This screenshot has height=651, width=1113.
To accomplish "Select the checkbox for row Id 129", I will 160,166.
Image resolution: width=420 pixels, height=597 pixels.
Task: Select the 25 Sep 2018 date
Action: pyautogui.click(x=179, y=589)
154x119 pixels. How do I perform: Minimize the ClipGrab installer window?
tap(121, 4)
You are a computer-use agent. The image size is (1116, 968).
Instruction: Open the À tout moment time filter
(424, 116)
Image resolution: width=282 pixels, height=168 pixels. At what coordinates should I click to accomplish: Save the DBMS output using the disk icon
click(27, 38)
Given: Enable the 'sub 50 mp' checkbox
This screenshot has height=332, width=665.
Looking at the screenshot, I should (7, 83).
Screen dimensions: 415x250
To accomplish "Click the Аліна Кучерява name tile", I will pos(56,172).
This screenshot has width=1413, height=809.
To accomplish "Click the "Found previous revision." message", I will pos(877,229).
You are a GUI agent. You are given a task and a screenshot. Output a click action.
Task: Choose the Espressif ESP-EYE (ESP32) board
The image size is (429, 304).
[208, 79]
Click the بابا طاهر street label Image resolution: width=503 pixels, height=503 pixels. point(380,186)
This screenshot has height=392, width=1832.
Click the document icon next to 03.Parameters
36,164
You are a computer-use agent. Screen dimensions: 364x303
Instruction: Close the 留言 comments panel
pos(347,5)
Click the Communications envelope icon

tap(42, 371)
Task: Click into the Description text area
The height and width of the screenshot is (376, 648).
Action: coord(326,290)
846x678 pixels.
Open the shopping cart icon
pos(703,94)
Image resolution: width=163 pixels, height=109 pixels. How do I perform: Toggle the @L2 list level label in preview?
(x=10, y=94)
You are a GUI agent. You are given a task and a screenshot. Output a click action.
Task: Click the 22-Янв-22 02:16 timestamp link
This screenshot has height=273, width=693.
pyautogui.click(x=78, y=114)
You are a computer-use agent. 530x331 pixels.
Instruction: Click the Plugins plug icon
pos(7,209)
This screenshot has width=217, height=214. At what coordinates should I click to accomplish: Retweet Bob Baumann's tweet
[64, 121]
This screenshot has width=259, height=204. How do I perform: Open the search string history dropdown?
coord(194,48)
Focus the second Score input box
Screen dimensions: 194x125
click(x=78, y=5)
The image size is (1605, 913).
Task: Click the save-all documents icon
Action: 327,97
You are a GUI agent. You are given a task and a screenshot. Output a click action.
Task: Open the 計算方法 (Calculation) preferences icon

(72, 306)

**THE REQUEST**
Please copy the records above word for word.

**SOLUTION FOR THIS PROBLEM**
This screenshot has height=651, width=1113.
To accomplish "Select the checkbox for row Id 129", I will 160,166.
Image resolution: width=420 pixels, height=597 pixels.
Task: Select the 25 Sep 2018 date
Action: pyautogui.click(x=179, y=589)
154x119 pixels. How do I perform: Minimize the ClipGrab installer window?
tap(121, 4)
You are a computer-use agent. The image size is (1116, 968).
Instruction: Open the À tout moment time filter
(424, 116)
Image resolution: width=282 pixels, height=168 pixels. At what coordinates should I click to accomplish: Save the DBMS output using the disk icon
click(27, 38)
Given: Enable the 'sub 50 mp' checkbox
This screenshot has height=332, width=665.
Looking at the screenshot, I should (7, 83).
Screen dimensions: 415x250
To accomplish "Click the Аліна Кучерява name tile", I will pos(56,172).
This screenshot has width=1413, height=809.
To accomplish "Click the "Found previous revision." message", I will pos(877,229).
You are a GUI agent. You are given a task and a screenshot. Output a click action.
Task: Choose the Espressif ESP-EYE (ESP32) board
The image size is (429, 304).
[208, 79]
Click the بابا طاهر street label Image resolution: width=503 pixels, height=503 pixels. point(380,186)
This screenshot has height=392, width=1832.
Click the document icon next to 03.Parameters
36,164
You are a computer-use agent. Screen dimensions: 364x303
Instruction: Close the 留言 comments panel
pos(347,5)
Click the Communications envelope icon

tap(42, 371)
Task: Click into the Description text area
The height and width of the screenshot is (376, 648).
Action: coord(326,290)
846x678 pixels.
Open the shopping cart icon
pos(703,94)
Image resolution: width=163 pixels, height=109 pixels. How do I perform: Toggle the @L2 list level label in preview?
(x=10, y=94)
You are a GUI agent. You are given a task and a screenshot. Output a click action.
Task: Click the 22-Янв-22 02:16 timestamp link
This screenshot has height=273, width=693.
pyautogui.click(x=78, y=114)
You are a computer-use agent. 530x331 pixels.
Instruction: Click the Plugins plug icon
pos(7,209)
This screenshot has width=217, height=214. At what coordinates should I click to accomplish: Retweet Bob Baumann's tweet
[64, 121]
This screenshot has width=259, height=204. How do I perform: Open the search string history dropdown?
coord(194,48)
Focus the second Score input box
Screen dimensions: 194x125
click(x=78, y=5)
The image size is (1605, 913).
Task: Click the save-all documents icon
Action: 327,97
You are a GUI agent. You are given a task and a screenshot. Output a click action.
Task: Open the 計算方法 (Calculation) preferences icon

(72, 306)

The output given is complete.